А сельский люд разбредается, поработает где-то месячишко-другой, покрутится ночами в убогой бытовке — глядишь, что-то заработает и привезет домой денежки. А как жить семье без хозяина?
— Да и сам глава семьи обобран работодателем и унижен. Самое страшное — его никто не защитит.
— Да, это так. Когда приходит время расчета, хозяин бесцеремонно унизит человека: «Работаешь как черный, а получать хочешь как белый?» Почти бесплатно люди работают. Большая беда пришла к хорошим, работящим людям. Они остались не у дел.
— Кому-то, может быть, повезет больше, найдет работу у честного хозяина…
— Ну и что? А жилья-то у него вблизи работы нет. И не будет! Нормальные люди не могут и не должны жить без семьи, без детей!
— О какой же рождаемости можно мечтать?
— К великому сожалению, резко уменьшается количество русского населения. Знаю поселки, где в следующем году не будет ни одного первоклассника. Молодые потихоньку уходят из родимых мест. И постепенно закрываются школы, медпункты, клубы.
— Можно ли считать, что тема угасания сельской жизни стала самой тревожной для вас?
— Да. Но не только для меня — она должна обеспокоить всех нас. Пусть меня называют «почвенником», «деревенщиком», но сохранение русского языка все-таки неразрывно слито с деревней. В городе пласт чистой русской речи быстрее вымывается газетными и тусовочными словами.

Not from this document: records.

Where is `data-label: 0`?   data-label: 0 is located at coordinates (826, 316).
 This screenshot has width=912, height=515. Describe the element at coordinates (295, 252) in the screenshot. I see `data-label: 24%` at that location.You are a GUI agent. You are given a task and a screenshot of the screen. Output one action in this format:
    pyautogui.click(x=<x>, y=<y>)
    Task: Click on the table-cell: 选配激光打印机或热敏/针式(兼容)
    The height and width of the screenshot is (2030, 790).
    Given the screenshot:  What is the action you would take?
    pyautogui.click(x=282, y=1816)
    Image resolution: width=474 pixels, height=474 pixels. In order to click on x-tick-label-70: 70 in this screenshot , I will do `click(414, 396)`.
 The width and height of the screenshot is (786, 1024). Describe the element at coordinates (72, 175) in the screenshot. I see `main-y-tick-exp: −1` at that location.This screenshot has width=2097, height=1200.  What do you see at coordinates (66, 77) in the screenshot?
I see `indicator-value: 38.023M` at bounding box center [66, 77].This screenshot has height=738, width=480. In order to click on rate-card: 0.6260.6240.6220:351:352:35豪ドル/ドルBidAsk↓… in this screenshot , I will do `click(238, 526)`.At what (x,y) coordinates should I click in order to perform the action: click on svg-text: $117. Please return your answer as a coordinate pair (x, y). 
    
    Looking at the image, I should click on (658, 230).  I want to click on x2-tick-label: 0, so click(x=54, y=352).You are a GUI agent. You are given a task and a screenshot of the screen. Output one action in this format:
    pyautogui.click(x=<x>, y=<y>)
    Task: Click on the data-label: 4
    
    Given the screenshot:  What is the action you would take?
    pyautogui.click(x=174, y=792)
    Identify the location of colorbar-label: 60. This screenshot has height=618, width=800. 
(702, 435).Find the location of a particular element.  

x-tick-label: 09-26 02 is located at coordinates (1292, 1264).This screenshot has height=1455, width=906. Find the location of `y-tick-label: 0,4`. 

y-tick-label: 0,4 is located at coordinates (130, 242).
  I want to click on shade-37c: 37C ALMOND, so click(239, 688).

Разрушаются духовные традиции семьи, исчезает дружеская спаянность людей. В городе ты и соседей-то не знаешь — как хочу, так и свищу. А в деревне, на хуторе, ты весь на виду. Насоришь ли у дома, не поздороваешься ли с человеком, увидят отца и станут укорять: «А твой-то со мной не поздоровкался». Такую выволочку за это задашь своему сыночку! На деревенском круге все еще держится провинциальная Россия. А если идет вымывание деревенских основ, то это идет вымывание наших корней. И отеческое древо не будет так зеленеть и плодоносить.
— Так и стоят брошенные деревни пустыми?
— Там живут чеченцы. Зачем им школа? Они занимаются скотом. В наши волгоградские места чеченцы приходили издавна. Поживут лет двадцать, пока не построят свой дом в Грозном, и уедут. Потом придут другие.
— Случаются ли конфликтные межнациональные разногласия?
— К сожалению, есть. У нас край многонациональный: казахи, мордва, чуваши, марийцы, украинцы, белорусы — люди ехали в хлебный край. Но всего напряженней отношения с чеченцами. У них абсолютно иные обычаи. На русских они никогда не женятся. В свой круг чужого не принимают. У нас никогда не было, чтобы скотину пасли на хлебном поле. А им все равно. Наши местные живут своим клочком земли, своей коровенкой. Старые люди ковыряются в земле, пока не умрут. Моя родная тетя Нюра уже падала, а все приговаривала: «Я копать хочу». Плачет: «Дай мне лопату».
— Ваши родители каким-то образом оказались в Красноярском крае, в Игарке.
— Они окончили рабфак, а потом Московский технологический институт по пушнине. Их отправили в Игарку по распределению, и отец там вскоре, после моего рождения, заболел и умер. И тогда моя мама Антонина Алексеевна и ее сестра Анна с сыном объединились в одну семью. Мужа тети Нюры посадили в 37-м, и нас всех сразу выслали в Казахстан, в город Или, как врагов народа. Только вместе мы могли выжить. Так мы и жили одной семьей под одной крышей. В Калач-на-Дону приехали в 45-м на восстановление народного хозяйства, но без права проживания в областных центрах.